Forget the League Tables - This Is India’s Real Architecture Elite
- Outreach Coordinator
- Sep 13
- 3 min read
Updated: Sep 13
NASA India’s Top 21 Are Drawing the Future, One Radical Idea at a Time

Each year, across the architectural institutions of India, a quiet revolution takes place. In college studios, on makeshift workshop floors, across community sites, and deep within research labs, students question, draw, build, break, and rebuild ideas that respond to the evolving architectural needs of the country. They are not merely learning architecture, they are shaping the way it will be practiced. This collective energy finds its most vivid expression in the year-long journey of NASA India..
Founded in 1957, the National Association of Students of Architecture (NASA India) has grown to become the largest architectural student body in Asia, representing over 300 colleges across India and impacting tens of thousands of students each year. What began as a platform to encourage dialogue among architecture students has evolved into a national ecosystem of workshops, design challenges, documentation projects, cultural events, and academic trophies each designed to challenge, inspire, and celebrate student voices.
At the heart of this dynamic ecosystem lies the Le Corbusier Trophy, NASA India’s highest honor. Named after one of modern architecture’s most influential figures, the trophy represents not a stylistic allegiance to modernism, but a continued commitment to critical thinking, experimentation, and integrity in design practice. Awarded annually to the unit that demonstrates excellence across all verticals - design, documentation, sustainability, writing, and performance. The Le Corbusier Trophy is not just a measure of one project, but of a year-long consistent commitment to architectural culture.
In its 67th year, the coveted Le Corbusier Trophy was clinched by Maulana Azad National Institute of Technology (MANIT), Bhopal, a unit that didn’t just rise to the challenge, but reshaped it. Their body of work cut across academic depth and cultural expression, marked by striking clarity, regional sensitivity, and an unmistakable spirit of collaboration. Every submission felt intentional, grounded, and urgent, rooted in complex realities yet bold in imagination. This victory wasn’t a finish line; it was a statement. A statement that architecture, when wielded with conscience and conviction, becomes more than design, it becomes resistance, responsibility, and radical hope.
Architecture, as one knows, is never solitary.

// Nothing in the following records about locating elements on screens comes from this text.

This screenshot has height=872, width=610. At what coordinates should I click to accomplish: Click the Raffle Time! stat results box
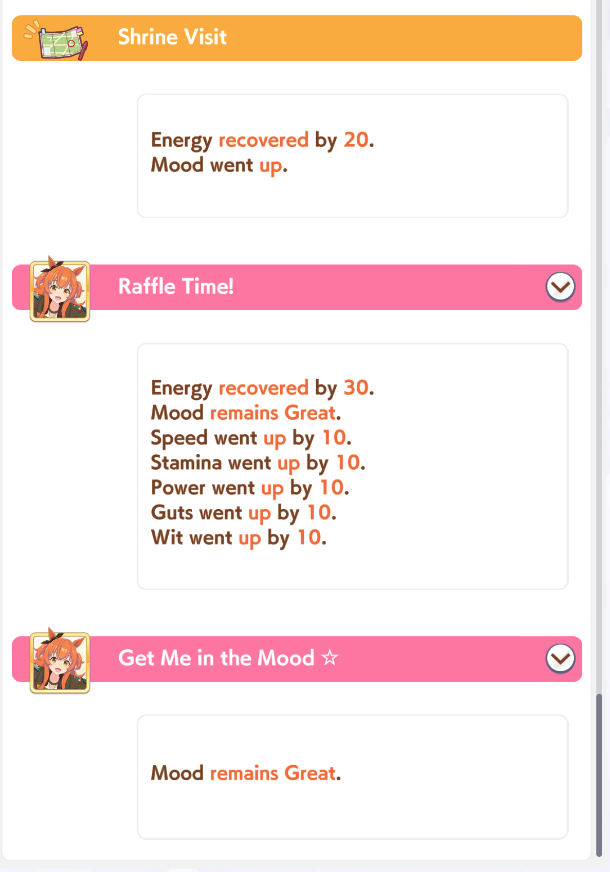353,466
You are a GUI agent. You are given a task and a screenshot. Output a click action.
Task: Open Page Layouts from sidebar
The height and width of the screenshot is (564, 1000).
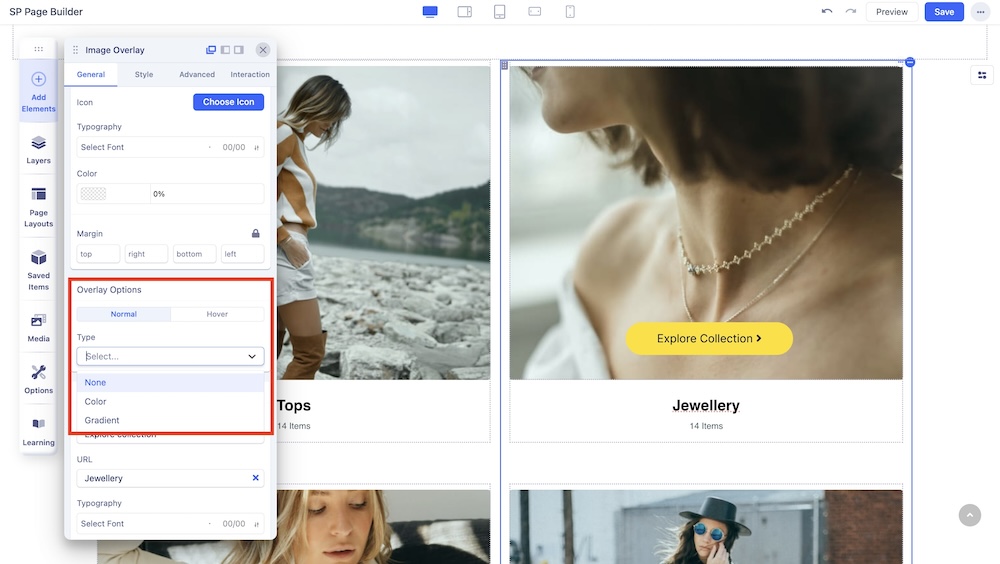tap(38, 206)
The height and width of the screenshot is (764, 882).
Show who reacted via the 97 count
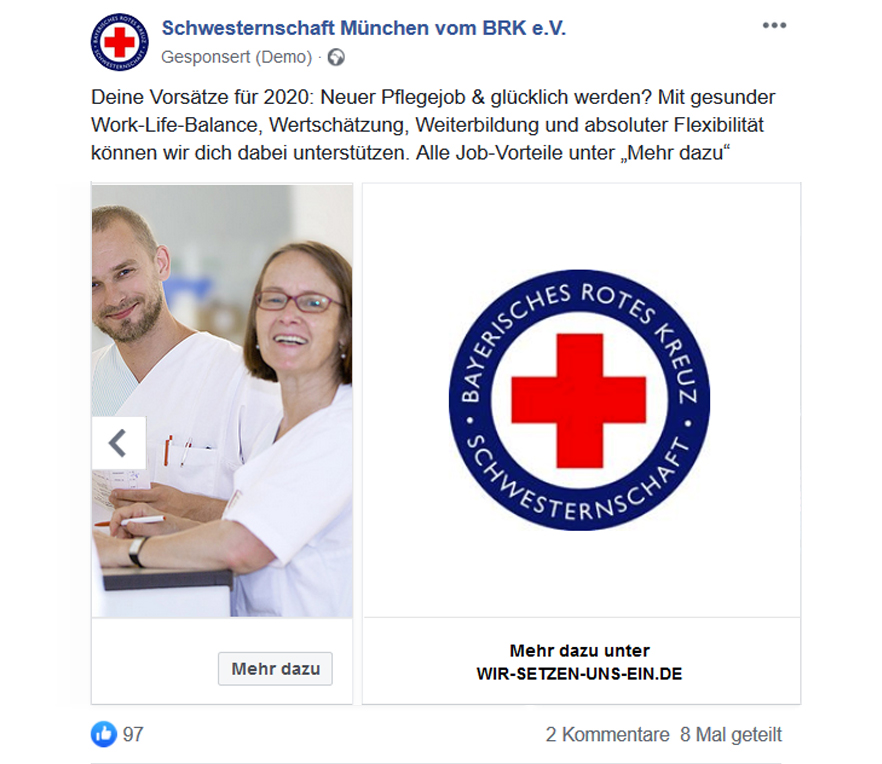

Alongside the winning unit, 20 other institutions from across the country made it to the prestigious Top 21 Le Corbusier list, a ranking that recognizes holistic excellence in architecture schools. These institutions brought to the forefront ideas as diverse as the landscapes they belong to.
In many ways, the Top 21 list this year served as a microcosm of the larger architectural discourse in India: decentralized, experimental, and courageously interdisciplinary. While the spotlight was on winners, the larger narrative was about participation of hundreds of units contributing thousands of ideas over the course of a single year. The Le Corbusier Trophy thus became not just a symbol of excellence, but a canvas of shared futures.
The full list of Top 21 units for the 67th Year is as follows:
1. Z205 – Maulana Azad National Institute of Technology, Bhopal
2. Z214 – Faculty of Architecture, IDPT-SCET, Surat
3. Z301 – Department of Architecture, VNIT, Nagpur
4. Z101 – School of Planning and Architecture, New Delhi
5. Z220 – L.S. Raheja School of Architecture, Mumbai
6. Z211 – IES College of Architecture, Mumbai
7. Z603 – National Institute of Technology, Tiruchirappalli
8. Z504 – BMS College of Architecture, Bengaluru
9. Z612 – Thiagarajar College of Engineering, Madurai
10. Z602 – College of Engineering, Trivandrum
11. Z690 – School of Architecture, VIT Vellore
12. Z212 – IPS Academy, Indore
13. Z601 – SAP, Anna University, Chennai
14. Z241 – Thakur School of Architecture and Planning, Mumbai
15. Z524 – School of Planning and Architecture, Vijayawada
16. Z103 – Chandigarh College of Architecture
17. Z112 – Malaviya National Institute of Technology, Jaipur
18. Z639 – SAN Academy of Architecture, Coimbatore
19. Z620 – McGan’s Ooty School of Architecture
20. Z641 – Government Engineering College, Thrissur
21. Z643 – RIT School of Architecture, Kottayam
Each of these institutions brought with them a different perspective, responding to their own regional climates, community concerns, and pedagogical legacies. Yet, all were united by a shared belief: that architecture is not static. It moves. It heals. It provokes. It performs. It documents. It remembers.
Looking at the work produced this year, one is reminded that architecture education in India is not merely surviving , it is thriving. In a world that demands urgent rethinking of our spatial, environmental, and social relationships, student architects across India are stepping up not as passive learners, but as active contributors to public discourse.
As we look toward NASA India’s 68th year, one thing is certain: the work that emerges from these institutions will not just shape cities or buildings. It will shape consciousness.